Your instructions. Write out the records word for word, with no pictures.
+++ Entries provided +++
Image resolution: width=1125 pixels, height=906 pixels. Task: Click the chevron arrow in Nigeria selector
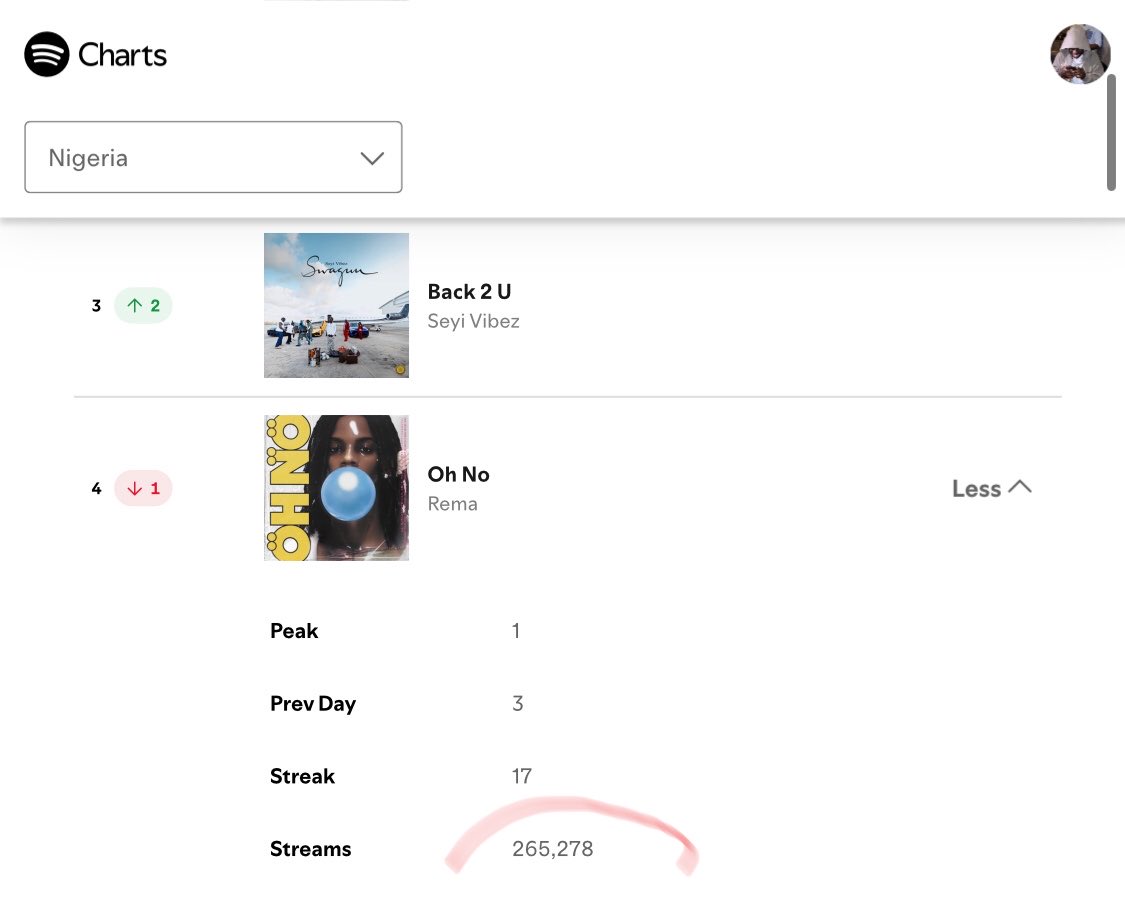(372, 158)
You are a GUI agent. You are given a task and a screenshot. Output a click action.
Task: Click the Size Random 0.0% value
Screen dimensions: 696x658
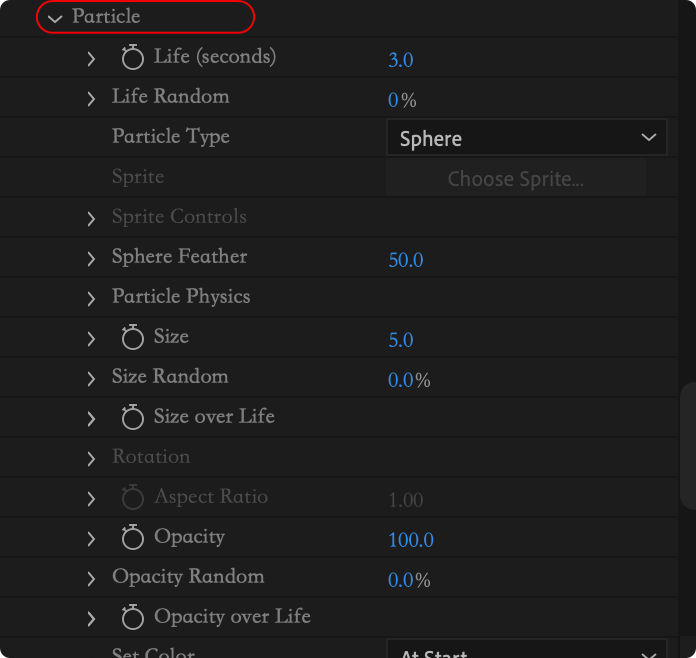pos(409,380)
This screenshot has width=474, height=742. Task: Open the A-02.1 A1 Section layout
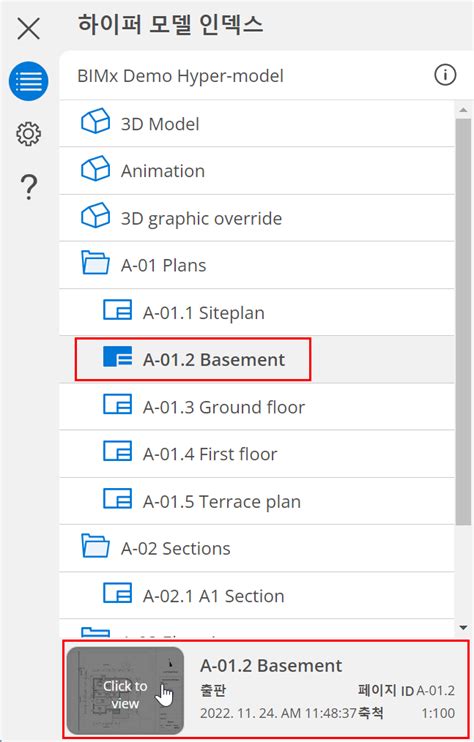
+++
Response.
Image resolution: width=1125 pixels, height=906 pixels. Task: Click the chevron arrow in Nigeria selector
(372, 158)
You are a GUI agent. You are given a task and a screenshot. Output a click action.
Task: Click the Size Random 0.0% value
Screen dimensions: 696x658
pos(409,380)
This screenshot has width=474, height=742. Task: Open the A-02.1 A1 Section layout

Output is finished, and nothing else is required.